◆ **REQUIREMENTS**:
Render every line of the entries below as a Markdown table with the columns "Row" and "Line", where "Row" holds the line's sequence number. Omit blank lines.

◆ **Click-target data**:
###

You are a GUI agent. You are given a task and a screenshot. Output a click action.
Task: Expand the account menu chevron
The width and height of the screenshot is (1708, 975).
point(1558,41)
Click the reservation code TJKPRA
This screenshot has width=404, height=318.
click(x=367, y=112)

###

◆ **RESPONSE TO THIS TASK**:
| Row | Line |
|---|---|
| 1 | You are a GUI agent. You are given a task and a screenshot. Output a click action. |
| 2 | Task: Expand the account menu chevron |
| 3 | The width and height of the screenshot is (1708, 975). |
| 4 | point(1558,41) |
| 5 | Click the reservation code TJKPRA |
| 6 | This screenshot has width=404, height=318. |
| 7 | click(x=367, y=112) |